*** MATERIALS PROVIDED ***

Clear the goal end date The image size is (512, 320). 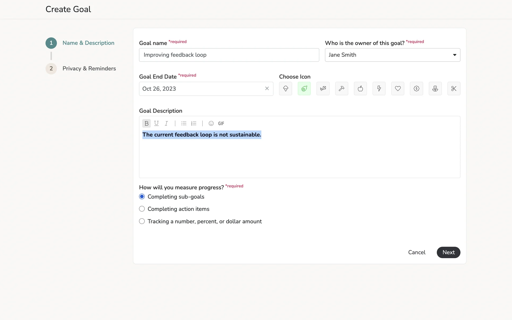tap(267, 89)
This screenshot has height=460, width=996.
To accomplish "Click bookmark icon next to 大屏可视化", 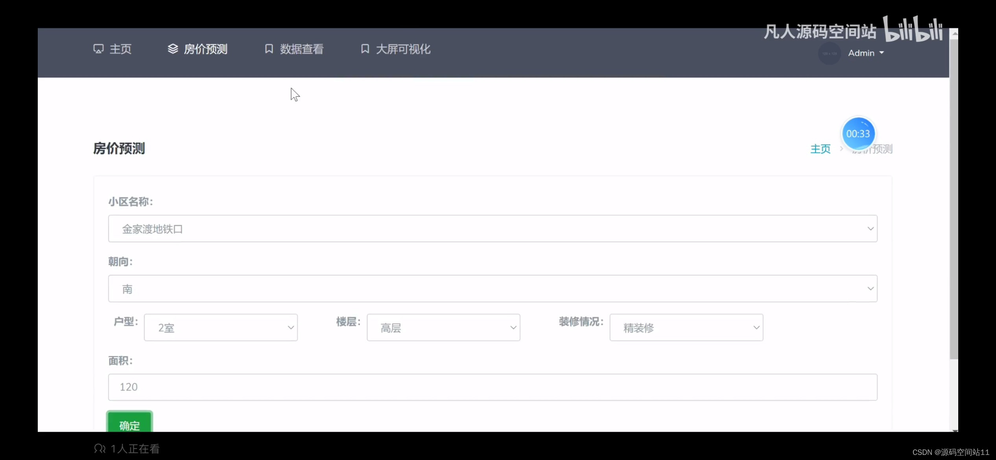I will (x=365, y=49).
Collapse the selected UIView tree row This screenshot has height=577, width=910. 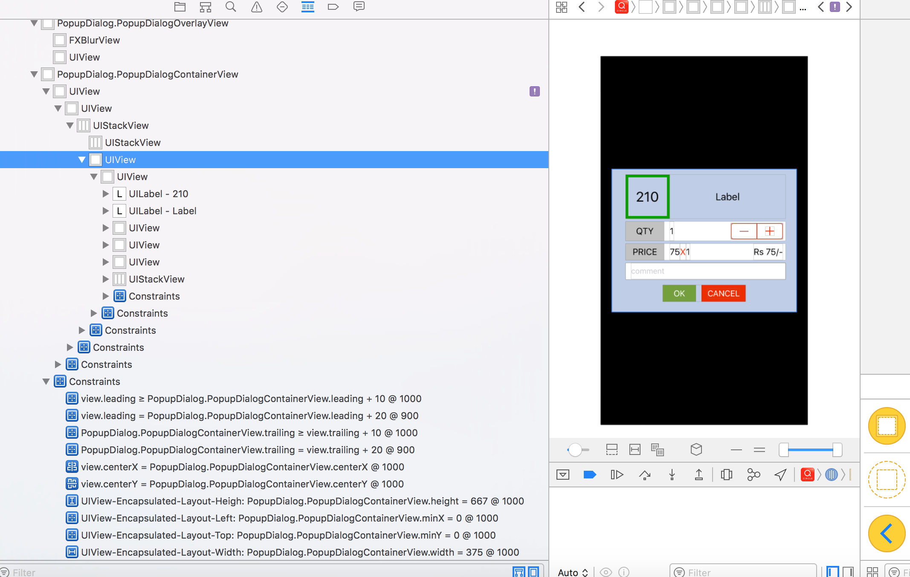[82, 159]
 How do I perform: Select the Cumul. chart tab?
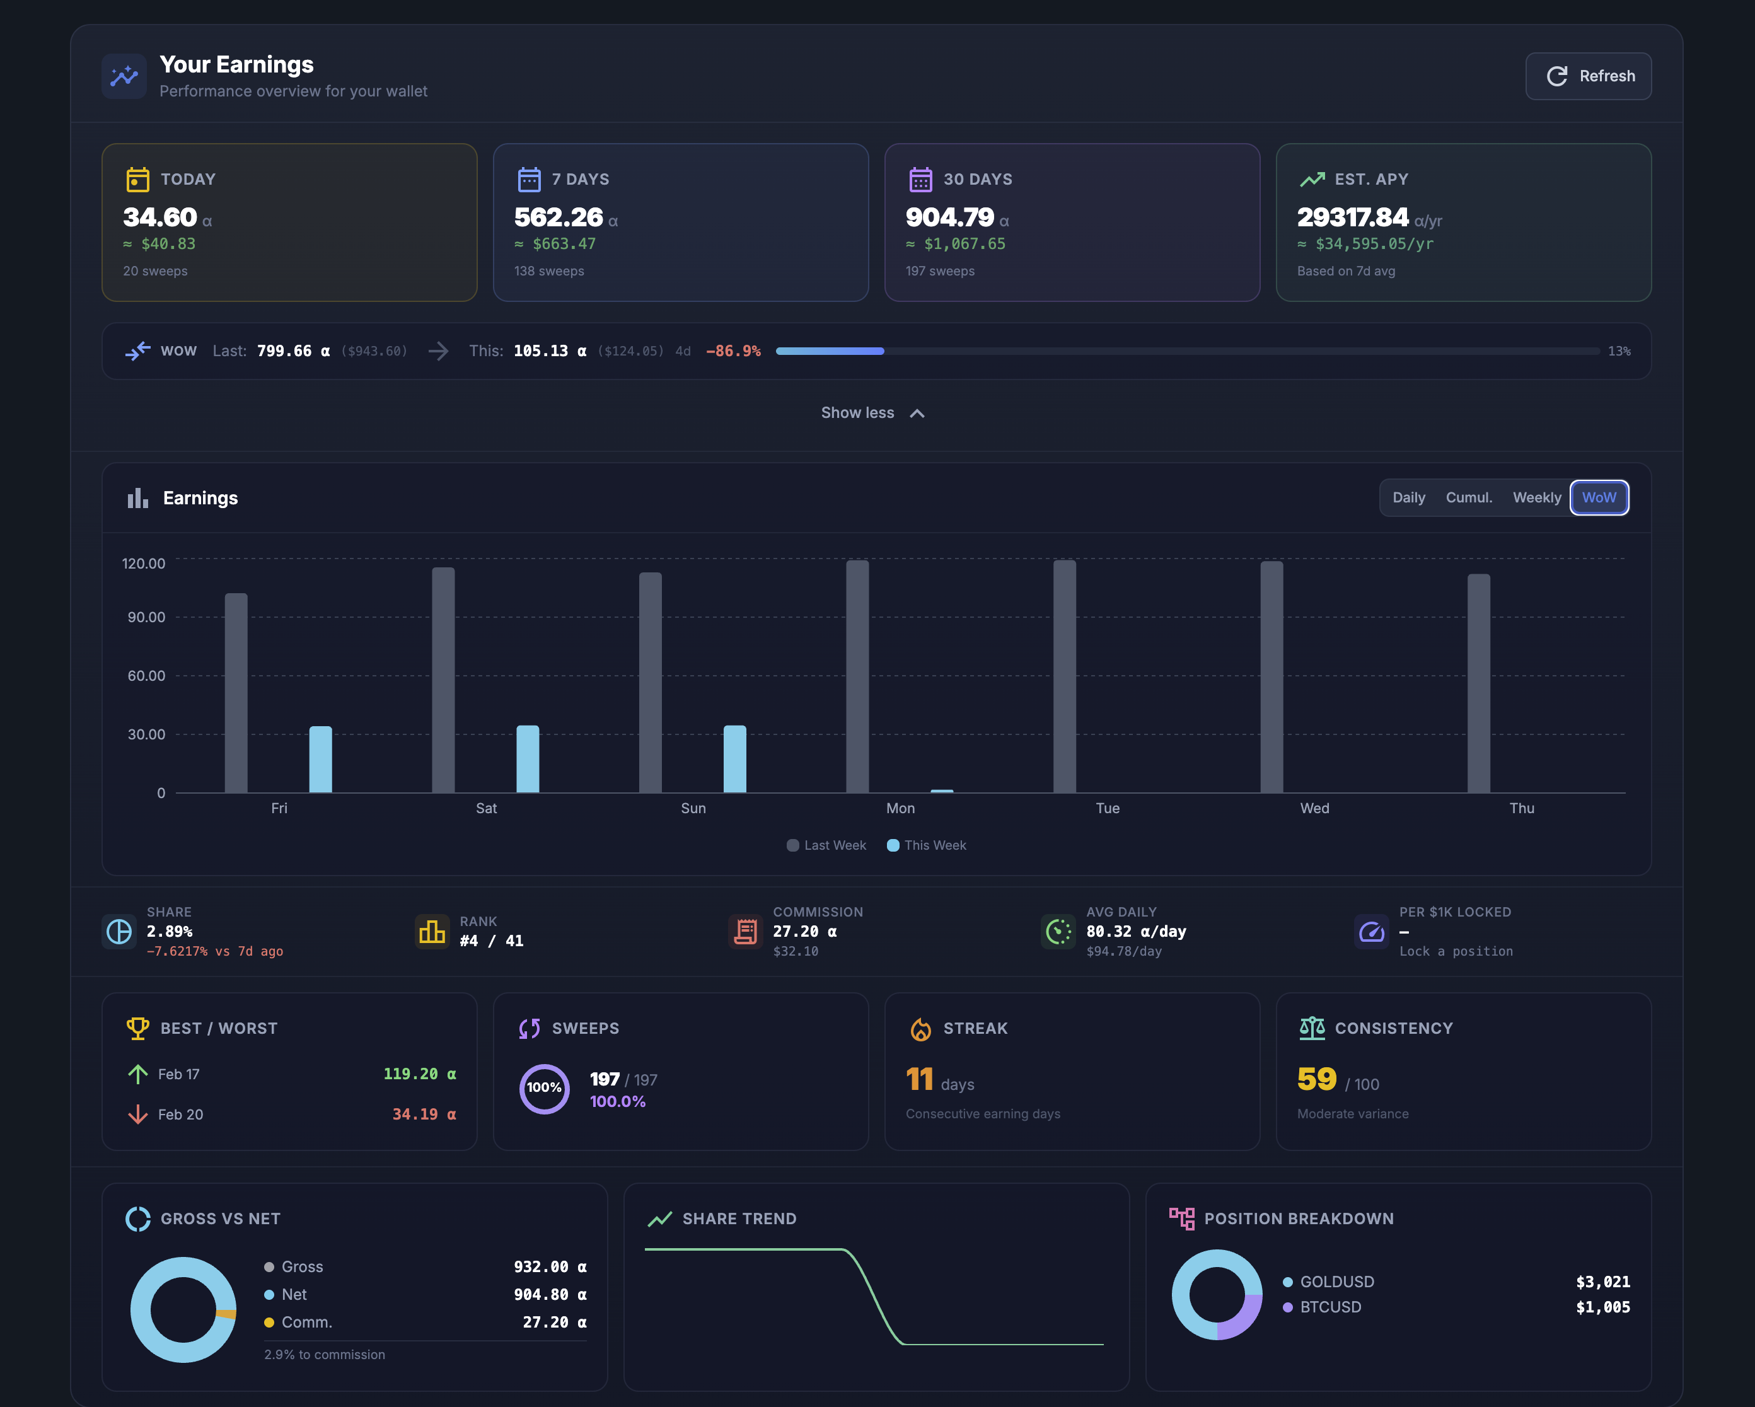(x=1468, y=497)
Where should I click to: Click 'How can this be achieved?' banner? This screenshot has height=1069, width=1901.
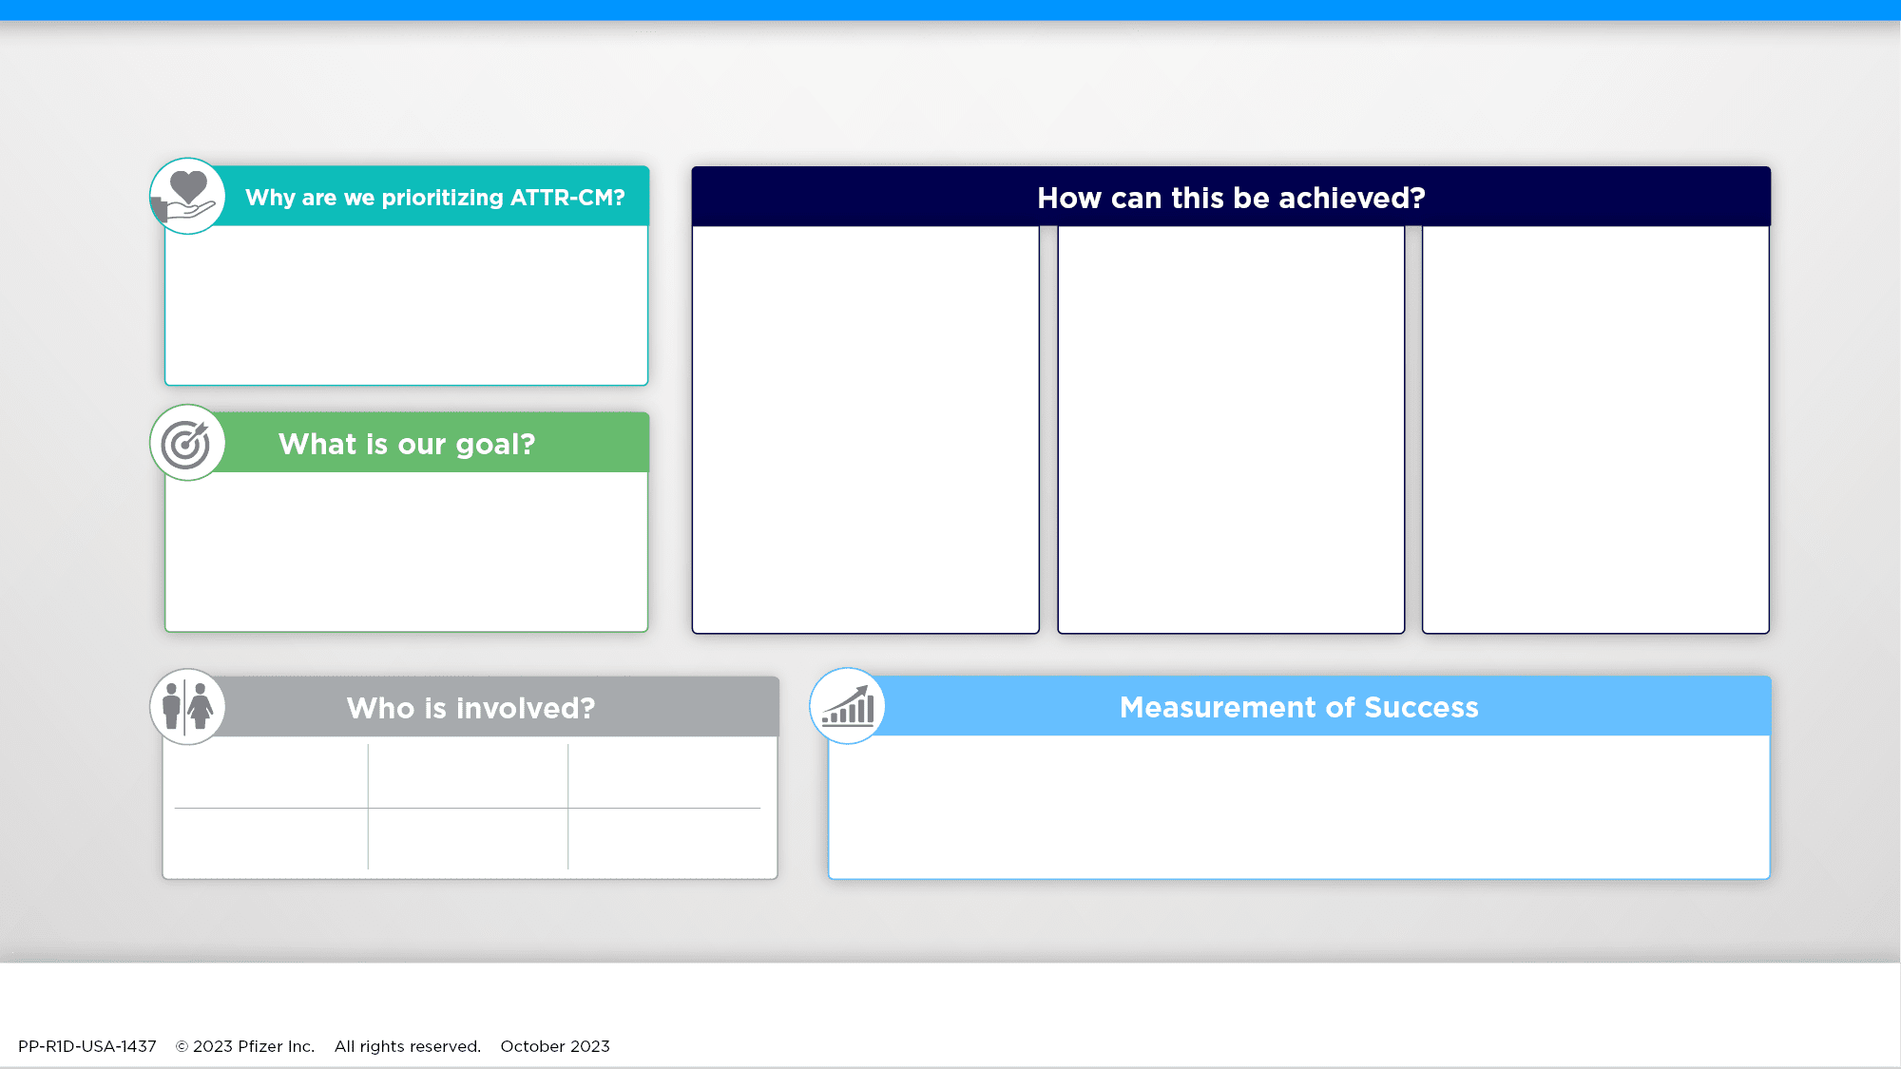(x=1231, y=198)
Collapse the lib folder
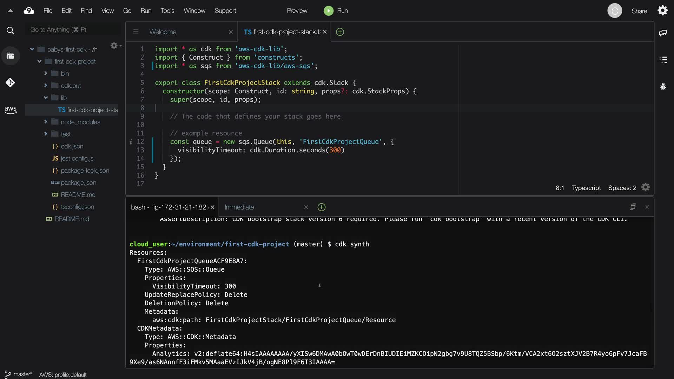 pyautogui.click(x=46, y=98)
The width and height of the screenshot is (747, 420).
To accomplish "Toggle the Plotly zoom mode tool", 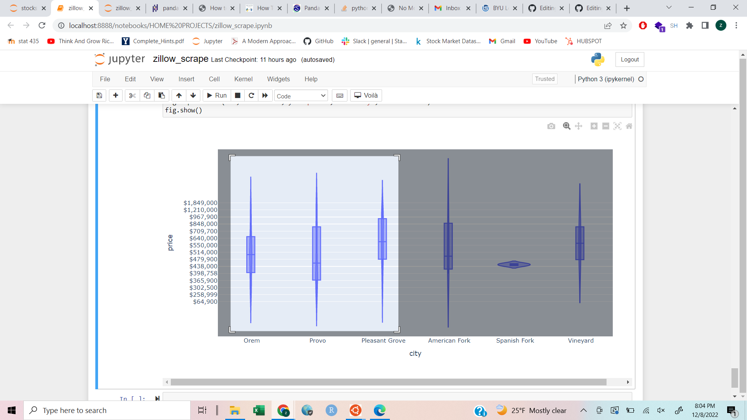I will click(567, 126).
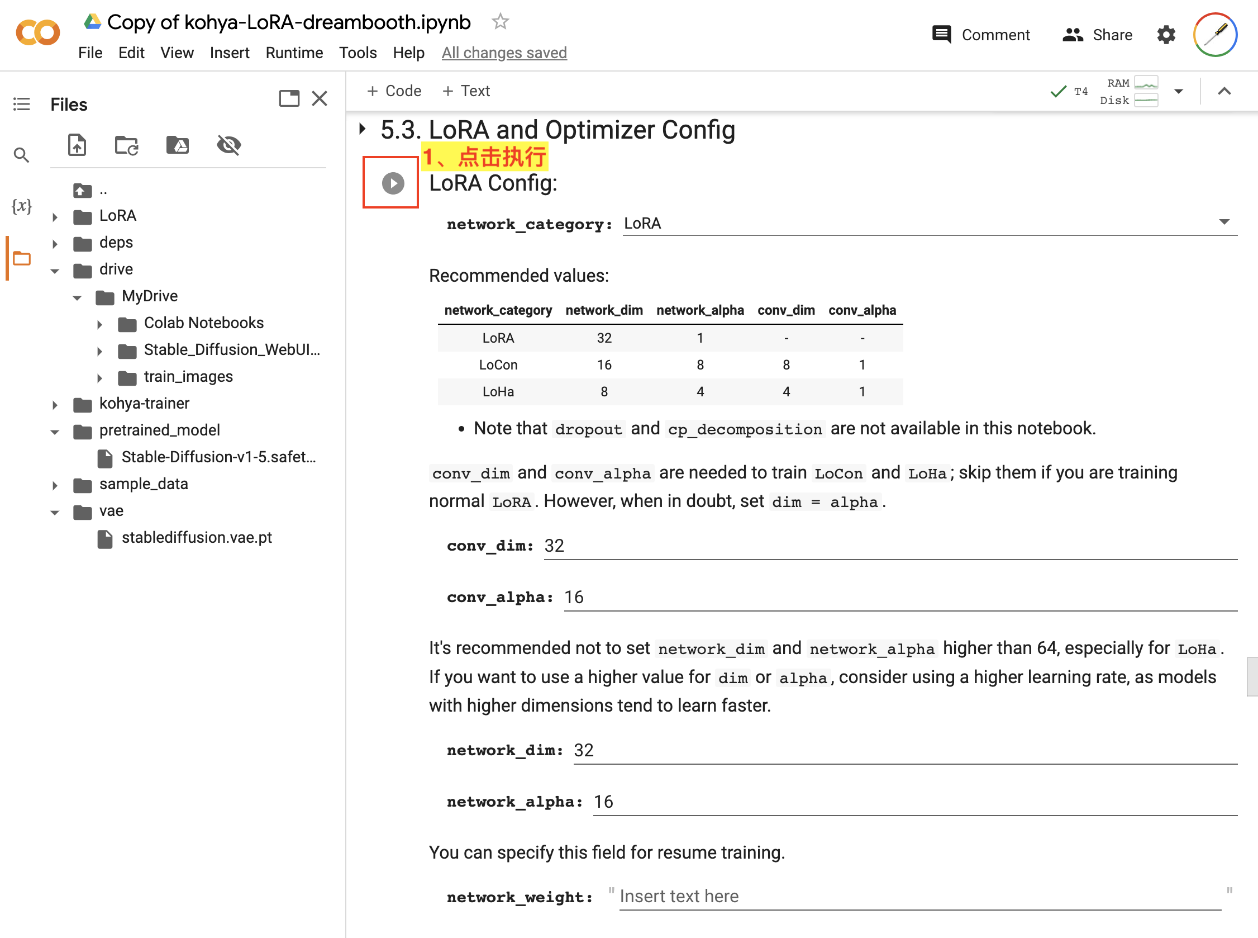Image resolution: width=1258 pixels, height=938 pixels.
Task: Upload a file to session storage
Action: [x=77, y=145]
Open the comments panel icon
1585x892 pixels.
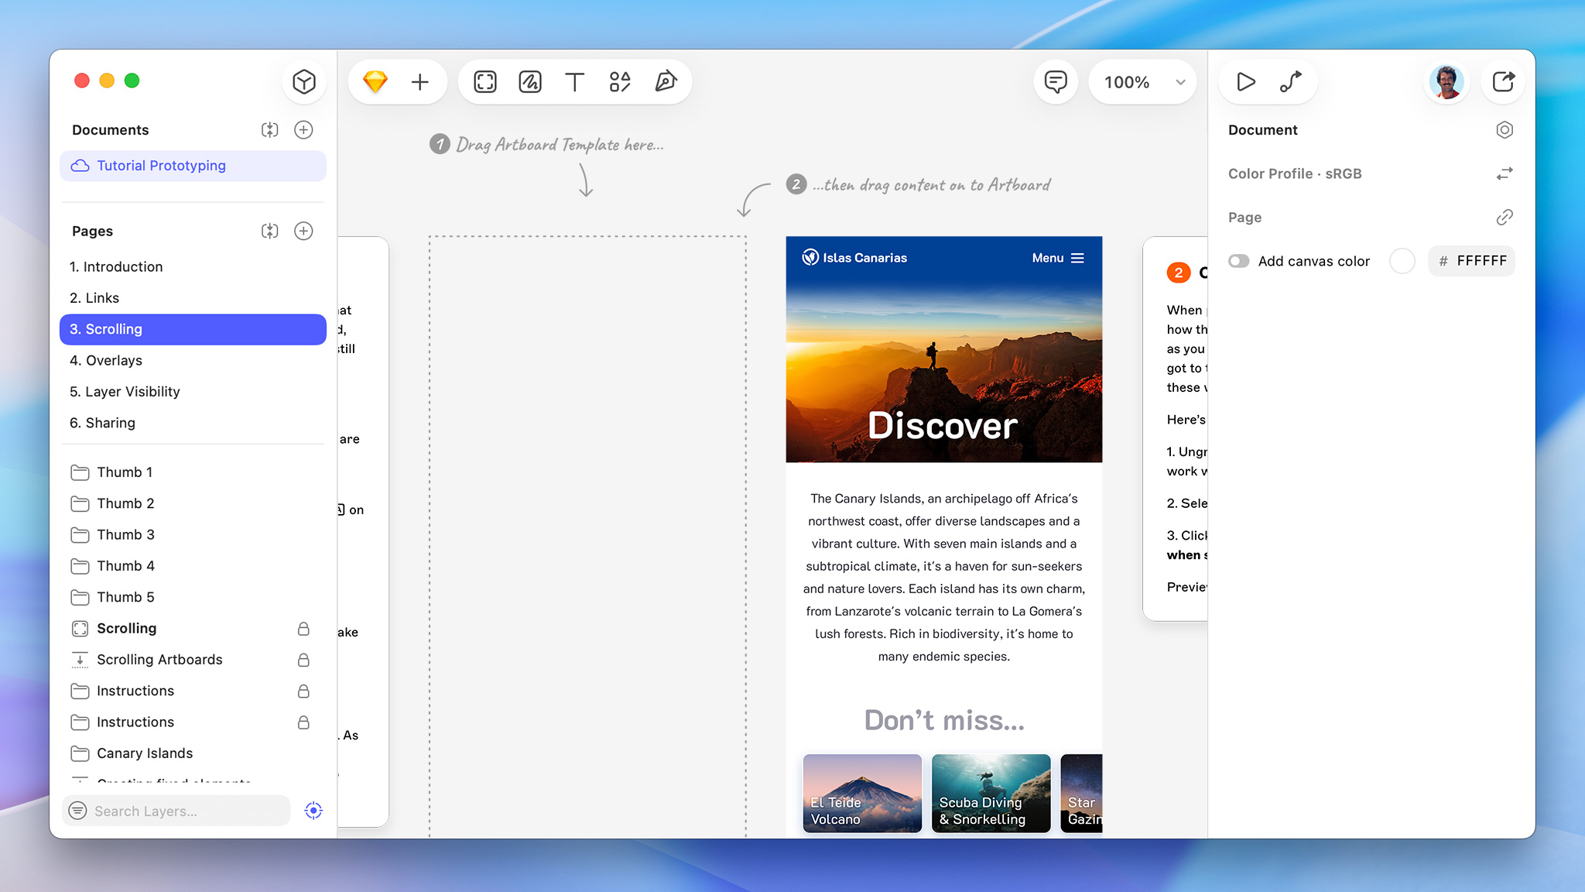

*** End of MATERIALS PROVIDED ***

WHAT YOU WILL DO:
Leave the pictures out. Output, exactly, the lines of the material above starting at the line containing "Collapse the lib folder" and ending at the line containing "The width and".

FINAL ANSWER:
Collapse the lib folder
 pyautogui.click(x=46, y=98)
The width and height of the screenshot is (747, 420).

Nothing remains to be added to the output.